From 9206-16e document but I expect about the same for all their cards
Minimum airflow:
— 100 linear feet per minute at 35 °C (95 °F) bay inlet temperature
— 150 linear feet per minute at 45 °C (113 °F) bay inlet temperature
— 200 linear feet per minute at 55 °C (131 °F) bay inlet temperature
Set all of your RAM speeds/timings to “Automatic” or “Stock” speeds - this will include any manually adjusted latency/timing values.
Also consider the airflow/temperature question posed by @SmallBarky - try sudo storcli /c0 show all | grep -i temperature to see if it is reporting back, as the 9500 should be new enough to have a temperature sensor and readout.
That’s not the issue. The issue is the system locking up. If your memory is not at 100% health (as @HoneyBadger said, just 1 error is too many) then your system can behave in random and mysterious ways, especially if a lot of memory is being used, since it increases the likelihood of hitting a faulty area in the bad RAM.
If the BIOS settings do not resolve this, I would figure out which of the 4 sticks are bad and replace them.
You should be able to pass multiple memtest runs with 0 errors before booting back into TrueNAS. Having bad RAM can put new data at risk.
no errors during test 8 and 9 in memtest after 4 passes…
System is booting as normal…
Restarting a file transfer > 150 GB…
aaand…
its working without a max limit in the settings
So RAM is healthy and its working.
So stupid
But thank you guys!
I had to reset the BIOS settings and set all to “Auto”. The BIOS detects the RAM now as 3600 as it should be.
Never checked the settings before because it was “stock”
He would still have had issues with 4x sticks of ECC memory with the bios manually set to 5200.
When you have 4 sticks in these systems they need to run at lower frequencies to keep the signal integrity… want full speed memory with ECC, you need to go to big boy EPYC cpu’s with registered ECC… and I don’t mean the 4004/4005 series which are still little boy epyc cpu’s
However I’m still advocate for ECC memory for even home server systems you want to run 24/7…

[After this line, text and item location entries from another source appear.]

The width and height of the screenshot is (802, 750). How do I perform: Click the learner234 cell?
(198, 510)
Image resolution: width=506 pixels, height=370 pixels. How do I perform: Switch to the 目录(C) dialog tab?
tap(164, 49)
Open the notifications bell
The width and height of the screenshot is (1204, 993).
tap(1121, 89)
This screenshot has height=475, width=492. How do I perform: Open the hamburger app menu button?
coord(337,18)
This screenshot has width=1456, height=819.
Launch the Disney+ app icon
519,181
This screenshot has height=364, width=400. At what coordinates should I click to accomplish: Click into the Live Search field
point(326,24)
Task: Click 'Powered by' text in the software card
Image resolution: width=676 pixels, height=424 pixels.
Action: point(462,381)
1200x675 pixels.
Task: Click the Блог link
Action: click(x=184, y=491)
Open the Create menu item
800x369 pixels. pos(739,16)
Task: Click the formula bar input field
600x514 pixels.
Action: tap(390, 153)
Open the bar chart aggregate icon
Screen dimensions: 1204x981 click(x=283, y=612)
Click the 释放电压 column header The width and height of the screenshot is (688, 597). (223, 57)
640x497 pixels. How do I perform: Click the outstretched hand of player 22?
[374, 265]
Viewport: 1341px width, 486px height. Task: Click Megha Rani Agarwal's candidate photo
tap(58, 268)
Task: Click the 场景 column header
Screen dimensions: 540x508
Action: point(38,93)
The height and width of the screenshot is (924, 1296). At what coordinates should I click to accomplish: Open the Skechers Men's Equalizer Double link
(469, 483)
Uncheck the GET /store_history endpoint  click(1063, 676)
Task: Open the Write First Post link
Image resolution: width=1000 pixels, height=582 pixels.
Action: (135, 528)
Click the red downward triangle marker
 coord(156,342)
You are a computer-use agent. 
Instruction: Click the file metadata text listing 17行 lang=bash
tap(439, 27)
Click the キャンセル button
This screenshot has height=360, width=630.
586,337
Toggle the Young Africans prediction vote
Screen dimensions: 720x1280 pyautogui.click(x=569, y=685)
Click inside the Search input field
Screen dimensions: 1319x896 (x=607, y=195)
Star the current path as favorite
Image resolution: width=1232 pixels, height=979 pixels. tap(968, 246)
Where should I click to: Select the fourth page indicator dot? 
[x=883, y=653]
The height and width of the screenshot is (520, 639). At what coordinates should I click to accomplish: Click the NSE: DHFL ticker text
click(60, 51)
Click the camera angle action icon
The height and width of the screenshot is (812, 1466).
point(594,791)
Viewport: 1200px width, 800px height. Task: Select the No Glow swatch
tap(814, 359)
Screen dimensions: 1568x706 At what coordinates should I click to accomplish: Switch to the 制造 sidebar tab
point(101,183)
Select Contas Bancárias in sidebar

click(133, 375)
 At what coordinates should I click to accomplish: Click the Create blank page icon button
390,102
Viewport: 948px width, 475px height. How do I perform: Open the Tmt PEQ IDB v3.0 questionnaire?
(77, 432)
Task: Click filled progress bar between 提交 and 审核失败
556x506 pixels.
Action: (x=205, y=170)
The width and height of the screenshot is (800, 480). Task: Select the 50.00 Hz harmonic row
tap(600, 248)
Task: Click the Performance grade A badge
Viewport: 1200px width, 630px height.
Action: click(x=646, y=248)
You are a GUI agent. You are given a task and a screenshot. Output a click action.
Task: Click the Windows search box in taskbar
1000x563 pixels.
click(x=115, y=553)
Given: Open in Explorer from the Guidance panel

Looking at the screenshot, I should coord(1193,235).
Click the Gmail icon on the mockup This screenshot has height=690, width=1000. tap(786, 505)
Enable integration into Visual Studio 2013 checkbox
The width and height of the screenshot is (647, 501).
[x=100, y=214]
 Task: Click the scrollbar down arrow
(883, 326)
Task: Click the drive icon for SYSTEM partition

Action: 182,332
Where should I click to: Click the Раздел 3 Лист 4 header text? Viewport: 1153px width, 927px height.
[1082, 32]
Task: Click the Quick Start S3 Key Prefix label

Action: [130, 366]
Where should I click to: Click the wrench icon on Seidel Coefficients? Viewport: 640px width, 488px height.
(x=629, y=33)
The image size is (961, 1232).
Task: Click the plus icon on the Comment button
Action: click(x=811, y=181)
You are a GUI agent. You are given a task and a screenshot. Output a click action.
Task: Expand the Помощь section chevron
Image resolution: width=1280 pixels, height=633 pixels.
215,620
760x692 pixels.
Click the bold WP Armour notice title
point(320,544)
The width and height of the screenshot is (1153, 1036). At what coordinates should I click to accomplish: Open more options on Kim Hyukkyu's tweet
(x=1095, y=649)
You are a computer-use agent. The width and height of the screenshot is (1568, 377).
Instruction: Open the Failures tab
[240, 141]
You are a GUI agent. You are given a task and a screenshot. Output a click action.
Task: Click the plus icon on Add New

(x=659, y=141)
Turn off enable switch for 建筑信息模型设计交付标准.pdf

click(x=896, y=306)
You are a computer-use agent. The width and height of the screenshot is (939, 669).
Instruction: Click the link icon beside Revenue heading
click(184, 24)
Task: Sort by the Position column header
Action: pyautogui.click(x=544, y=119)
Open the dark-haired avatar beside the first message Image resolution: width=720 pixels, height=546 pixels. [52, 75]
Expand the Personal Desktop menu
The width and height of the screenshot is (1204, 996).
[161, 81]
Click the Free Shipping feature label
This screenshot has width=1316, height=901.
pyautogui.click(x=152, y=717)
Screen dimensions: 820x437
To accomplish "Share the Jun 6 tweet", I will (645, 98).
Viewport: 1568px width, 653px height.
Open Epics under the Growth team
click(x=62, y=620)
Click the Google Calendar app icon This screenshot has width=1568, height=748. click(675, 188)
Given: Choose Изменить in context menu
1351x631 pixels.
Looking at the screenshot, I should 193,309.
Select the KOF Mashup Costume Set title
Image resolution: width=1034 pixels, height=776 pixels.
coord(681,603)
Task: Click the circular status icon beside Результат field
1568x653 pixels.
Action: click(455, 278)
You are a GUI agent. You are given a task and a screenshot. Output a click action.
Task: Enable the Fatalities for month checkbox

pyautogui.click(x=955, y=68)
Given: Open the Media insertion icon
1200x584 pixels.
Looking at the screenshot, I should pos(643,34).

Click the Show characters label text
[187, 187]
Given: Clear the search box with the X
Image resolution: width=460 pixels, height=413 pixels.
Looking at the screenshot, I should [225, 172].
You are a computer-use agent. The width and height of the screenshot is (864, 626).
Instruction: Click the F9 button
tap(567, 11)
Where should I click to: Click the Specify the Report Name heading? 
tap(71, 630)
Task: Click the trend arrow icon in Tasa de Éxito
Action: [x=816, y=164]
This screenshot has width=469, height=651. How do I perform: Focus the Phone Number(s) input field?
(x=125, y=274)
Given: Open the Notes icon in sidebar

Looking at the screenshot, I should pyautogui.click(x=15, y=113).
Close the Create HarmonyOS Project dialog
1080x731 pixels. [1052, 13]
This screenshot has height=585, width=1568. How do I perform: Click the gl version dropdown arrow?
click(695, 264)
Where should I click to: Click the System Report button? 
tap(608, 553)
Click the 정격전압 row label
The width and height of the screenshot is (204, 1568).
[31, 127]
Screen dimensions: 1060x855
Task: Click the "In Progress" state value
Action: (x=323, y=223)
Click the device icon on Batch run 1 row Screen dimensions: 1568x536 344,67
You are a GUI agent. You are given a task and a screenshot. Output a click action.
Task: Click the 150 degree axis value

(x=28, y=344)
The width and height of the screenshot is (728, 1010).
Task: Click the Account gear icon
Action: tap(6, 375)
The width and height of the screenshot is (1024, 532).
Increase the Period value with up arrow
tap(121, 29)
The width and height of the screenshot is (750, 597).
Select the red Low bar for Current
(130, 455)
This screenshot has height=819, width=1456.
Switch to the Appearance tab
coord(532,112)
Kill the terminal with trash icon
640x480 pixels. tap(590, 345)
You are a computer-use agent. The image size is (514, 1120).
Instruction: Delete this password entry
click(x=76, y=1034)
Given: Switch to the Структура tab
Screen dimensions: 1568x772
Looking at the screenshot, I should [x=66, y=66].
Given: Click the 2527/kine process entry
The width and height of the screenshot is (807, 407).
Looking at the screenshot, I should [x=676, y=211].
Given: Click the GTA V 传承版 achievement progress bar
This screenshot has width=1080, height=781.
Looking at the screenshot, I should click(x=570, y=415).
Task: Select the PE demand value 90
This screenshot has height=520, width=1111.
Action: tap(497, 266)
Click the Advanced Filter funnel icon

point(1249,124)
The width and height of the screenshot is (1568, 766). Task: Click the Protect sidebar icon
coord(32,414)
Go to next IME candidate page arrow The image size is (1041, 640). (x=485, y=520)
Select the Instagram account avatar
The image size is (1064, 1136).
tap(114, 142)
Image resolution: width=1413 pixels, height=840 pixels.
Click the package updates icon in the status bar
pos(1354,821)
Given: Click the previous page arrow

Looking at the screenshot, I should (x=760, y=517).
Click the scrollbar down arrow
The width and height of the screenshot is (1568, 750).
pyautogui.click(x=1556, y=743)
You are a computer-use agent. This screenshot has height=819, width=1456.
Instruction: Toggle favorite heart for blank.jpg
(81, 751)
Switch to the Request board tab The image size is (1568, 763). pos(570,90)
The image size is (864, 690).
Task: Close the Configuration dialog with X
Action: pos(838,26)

Just a shame its sooo hard to source affordable dd5 udimm ecc here in Australia let alone latest server grade hardware
I have seen bit flips in the past reported in my ipmi logs hence why I’m an advocate
Any DDR5 system has to downgrade speed when running at 2DPC.
The benefit of ECC in this case, beside a BIOS that is hopefully NOT designed towards overclocking, is that it would spam the logs with warnings and you’d know right away where the problem is.